On Spark client side, user should set Hadoop configuration like `spark.celeborn.hadoop.foo=bar`, note that `spark.hadoop.foo=bar` does not take effect;
on Flink client and Celeborn Master/Worker side, user should set like `celeborn.hadoop.foo=bar`.
- Since 0.3.0, Celeborn master metrics `BlacklistedWorkerCount` is renamed as `ExcludedWorkerCount`.
- Since 0.3.0, Celeborn master http request url `/blacklistedWorkers` is renamed as `/excludedWorkers`.
- Since 0.3.0, introduces a terminology update for Celeborn worker data replication, replacing the previous `master/slave` terminology with `primary/replica`. In alignment with this change, corresponding metrics keywords have been adjusted.
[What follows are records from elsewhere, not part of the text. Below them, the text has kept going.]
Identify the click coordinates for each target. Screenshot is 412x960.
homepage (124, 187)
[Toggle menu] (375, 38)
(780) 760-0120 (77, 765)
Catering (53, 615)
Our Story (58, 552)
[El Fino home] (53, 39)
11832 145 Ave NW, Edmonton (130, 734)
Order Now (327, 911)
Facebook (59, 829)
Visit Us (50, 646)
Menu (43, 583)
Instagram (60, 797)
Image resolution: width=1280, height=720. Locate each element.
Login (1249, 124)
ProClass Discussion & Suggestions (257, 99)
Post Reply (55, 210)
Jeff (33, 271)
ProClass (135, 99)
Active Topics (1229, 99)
The following table presents a comprehensive overview of the changes:
| Key Before v0.3.0 | Key After v0.3.0 |
|-------------------------------|--------------------------------|
| `MasterPushDataTime` | `PrimaryPushDataTime` |
| `MasterPushDataHandshakeTime` | `PrimaryPushDataHandshakeTime` |
| `MasterRegionStartTime` | `PrimaryRegionStartTime` |
| `MasterRegionFinishTime` | `PrimaryRegionFinishTime` |
| `SlavePushDataTime` | `ReplicaPushDataTime` |
| `SlavePushDataHandshakeTime` | `ReplicaPushDataHandshakeTime` |
| `SlaveRegionStartTime` | `ReplicaRegionStartTime` |
| `SlaveRegionFinishTime` | `ReplicaRegionFinishTime` |
- Since 0.3.0, Celeborn's spark shuffle manager change from `org.apache.spark.shuffle.celeborn.RssShuffleManager` to `org.apache.spark.shuffle.celeborn.SparkShuffleManager`. User can set spark property `spark.shuffle.manager` to `org.apache.spark.shuffle.celeborn.SparkShuffleManager` to use Celeborn remote shuffle service.
In 0.3.0, Celeborn still support `org.apache.spark.shuffle.celeborn.RssShuffleManager`, it will be removed in 0.4.0.